At 7:19 AM PST MaxCDN’s monitoring system began alerting the Support and NOC teams of intermittent server response times at our London Data Center (LHR). The issue was immediately escalated to the NOC team. By 7:25 AM PST traffic was re-routed to nearby MaxCDN Points of Presence (PoP) located in Frankfurt and Amsterdam. After 20 minutes of stability the NOC team decided to bring LHR back online in the best interest of preventing traffic overflow at the aforementioned PoPs: Frankfurt and Amsterdam. At 7:45 AM PST, LHR was officially back online and serving traffic. At 8:13 AM PST The upstream provider’s Core Router (CR.LHR1) failed a second time. Moreover, failover between the upstream provider’s primary and secondary routing devices failed to take place. At 8:20 AM PST the NOC team had responded by taking LHR out of routing and provisioning. Despite following standard security protocol in removing our BGP announcement, the upstream provider’s devices continued to announce our IP’s in London. NOC immediately proceeded to contact the upstream provider to remove the BGP announcement of MaxCDN IP’s. At 8:37AM PST, the upstream provider removed our announcement and traffic was able to properly failover to the Frankfurt and Amsterdam PoPs. The Operations team then began to balance European traffic between Amsterdam and Frankfurt. At 11:00 AM PST we received an official confirmation from the upstream provider that their faulty switch was replaced. Subsequently, all traffic was routed back to the London PoP. At 3:36 PM PST the MaxCDN monitoring system alerted the Support and NOC teams that the prior issue with our upstream provider had returned. The NOC team then successfully initiated a re-routing of traffic around the affected PoP (LHR) to ensure traffic stability until the issue has been fully addressed by the upstream provider.

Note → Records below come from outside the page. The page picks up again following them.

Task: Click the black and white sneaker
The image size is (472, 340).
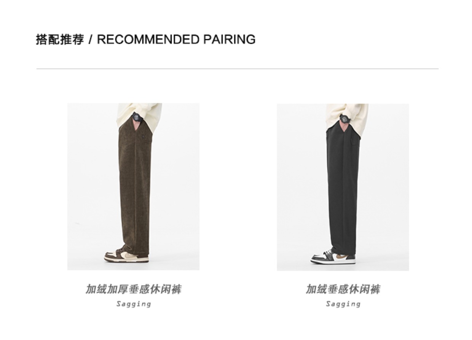Action: [333, 257]
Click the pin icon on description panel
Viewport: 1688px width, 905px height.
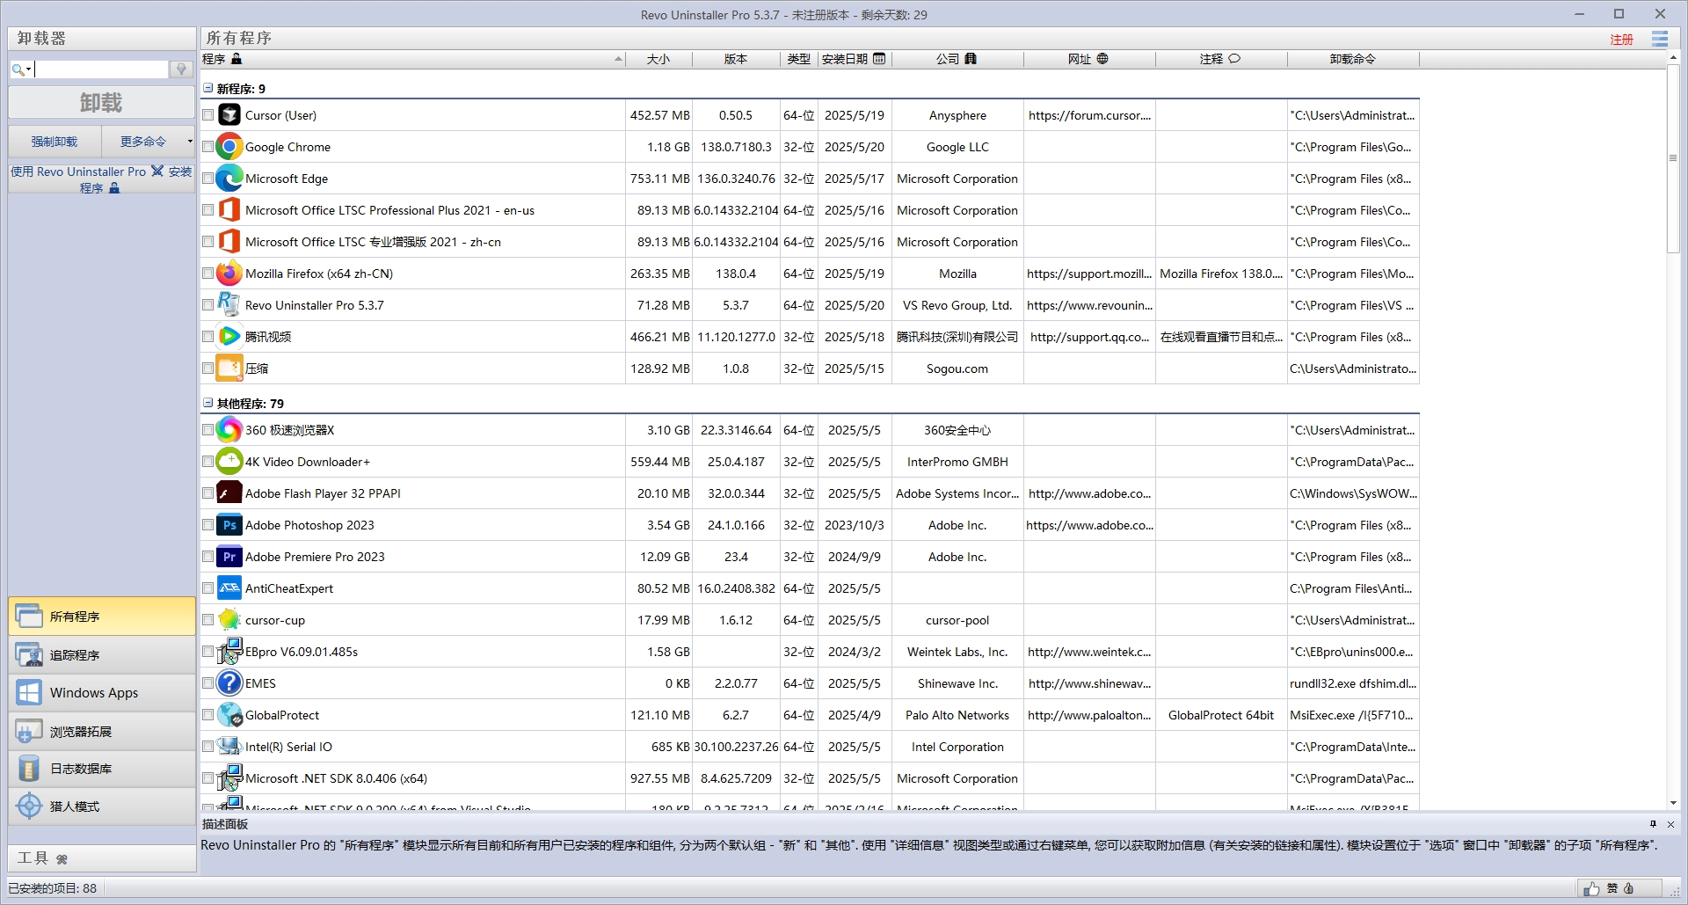click(x=1653, y=824)
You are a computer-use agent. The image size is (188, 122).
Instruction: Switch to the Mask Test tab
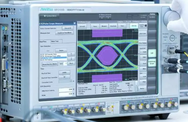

What we are doing to prevent this in the future

We take great pride in the reliability and performance MaxCDN offers. Moreover, we value a capacity to constantly improve our services. To deter outages like this in the future we have been finalizing an upstream provider transition road map:

Recurrent patterns of sub adequate performance from one of our upstream providers have led us to revisit our available options. To increase our redundancy, thereby minimizing the impact of such incidents, we are in the process of deploying 2 more European PoPs in the near future. We are continuing to reinforce our failover protocol which enabled our NOC and Support teams in responding quickly throughout today’s incidents.

For additional updates regarding this incident, please visit status.maxcdn.com.

Should you have any further questions, please do not hesitate to contact the support team directly at : support@maxcdn.com

Posted over 4 years ago. Nov 04, 2014 - 05:14 UTC

Resolved
Service is up and has been stable for several hours. We are continuing to work with our provider and monitor service for any further problems. If you are still experiencing issues please contact support at support@maxcdn.com. We will be providing a post-mortem to accompany this incident within the next 24 hours. We greatly appreciate your patience and apologize for any issues this may have caused.
Posted over 4 years ago. Nov 03, 2014 - 19:43 UTC
Identified
Our upstream provider has identified a failure with their Core Router CR.LHR1. Failover between the primary and secondary routing device did not take place. After a manual failover by our upstream provider we were able to pull our announcements and divert traffic to nearby locations. We are continuing to investigate this issue further. If you are experiencing any issues please contact our support team at support@maxcdn.com. We apologize for any inconvenience we have caused you and greatly appreciate your patience regarding this matter.
Posted over 4 years ago. Nov 03, 2014 - 17:13 UTC
Investigating
We are currently experiencing networking issues with our uplink provider in London. This is related to the previous outage which occurred earlier this morning.

This is currently affecting our edges at this location. All traffic has been re-routed to nearby locations.

We will provide more information about network health, as soon as it is available.
Posted over 4 years ago. Nov 03, 2014 - 16:26 UTC